Shear wall sections are composed of three parts: Cover concrete, core concrete and rebar. Discretization of section fiber is shown in Fig. 13. Section discretization schemes are shown in Table 4. Using a finite analysis program based on the flexibility-based element model that considers shear deformation and coupled flexural-shear effects this paper proposed, numerical analysis of shear wall specimens was carried out to obtain the force-displacement envelopes.
Satisfactory agreement between the analytical results and the experimental results can be seen in Fig. 14. It should be noted that in calculating the ultimate load, the proposed method is approximately 95% of the test results, because the boundary condition on the top of the specimens is fully free in the simulative analysis, but in the test, the vertical jack exerts friction on the top of the specimens. Furthermore, as seen in Fig. 14, the section discretization of various numbers of fibers has little effect on the computational efficiency, since the element formulations strictly enforce force equilibrium.
In this paper, a new flexibility-based nonlinear finite element model which considers shear deformation and coupled flexural-shear effects is proposed, and cyclic loading tests of T-shaped and L-shaped shear wall specimens are carried out to verify the proposed model. The following conclusions can be drawn:
1) All shear wall specimens exhibited a flexural failure model characterized by the crushing of concrete and the buckling of steel at the free web boundary.
2) The use of high strength stirrups could effectively restrain the compressed concrete and postpone the buckling of the longitudinal rebars in the free web boundary, preventing premature failure when the web was compressed. The ultimate drift ratio of all specimens greatly exceeded the allowable inter-story drift ratio value (1/120) of RC shear walls according to the design provisions of the Chinese GB 50011-2010 code.

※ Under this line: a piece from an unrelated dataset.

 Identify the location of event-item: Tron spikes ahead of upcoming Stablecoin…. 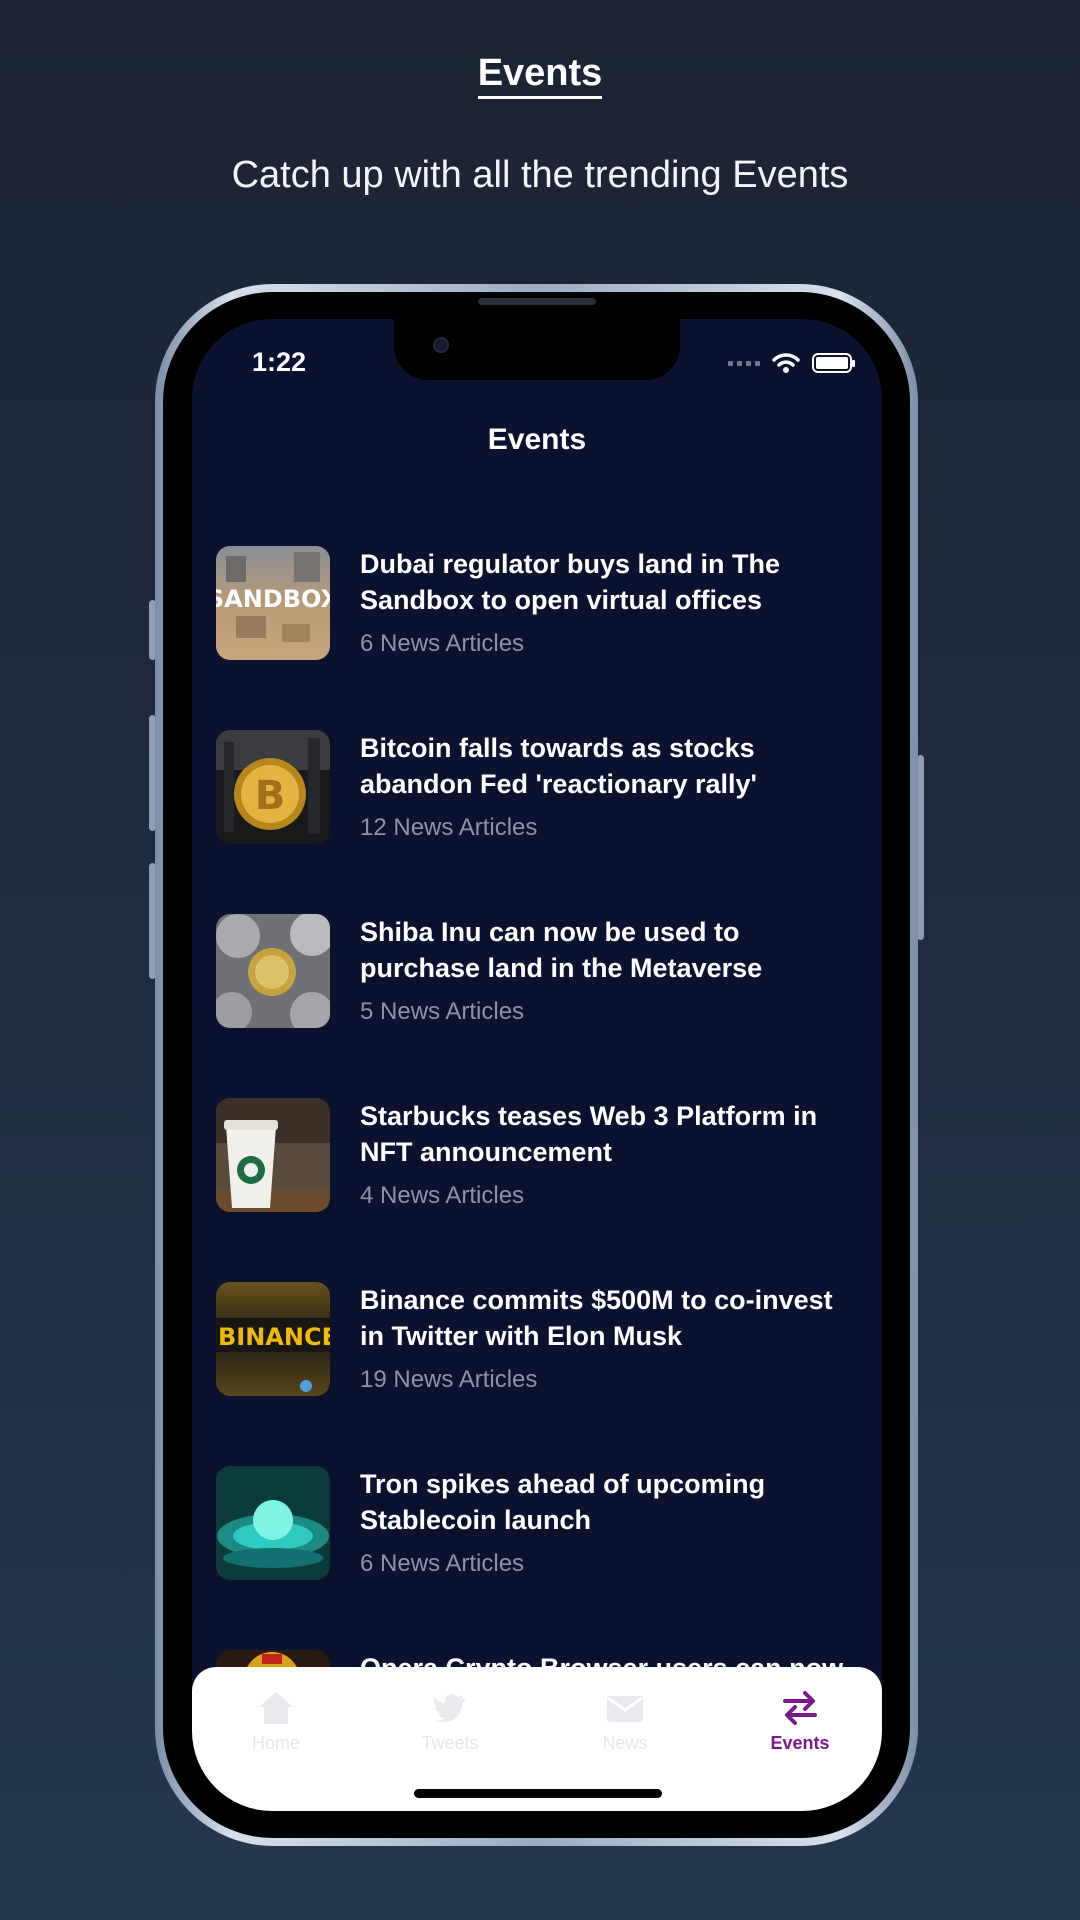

3) No obvious concrete spalling was observed at the web-flange junction, and the compression strains of the longitudinal reinforcement at the intersection of the web and flange were extremely small, compared with the tensile strains at the free web boundary, indicating that it is not necessary to add special confinement reinforcement to the web-flange intersection.
4) The specimens exhibited higher strength and stiffness but lower ductility capacity when the flange was in tension. The displacement ductility decreased when the shear span ratio decreased. The volumetric steel ratio of the boundary element (0.60%) was not enough for specimens with an aspect ratio under 2.0 to achieve the goal of the displacement ductility coefficient of 3.0.
5) The strain distribution of the longitudinal reinforcement at the peak point remained approximately linear, so the plane cross-section assumption can be used for the design of flanged RC shear walls.
6) A new flexibility-based fiber element model that considered shear deformation and coupled flexural-shear effects was proposed for simulating the nonlinear response of special shaped shear walls, dominated by flexural failure with a small slenderness ratio. There was a good agreement between analytical and experimental results, demonstrating that the model offers excellent accuracy and requires few elements per member, offering a more efficient alternative to the traditional flexibility-based fiber element model in the nonlinear analysis of special-shaped RC shear walls.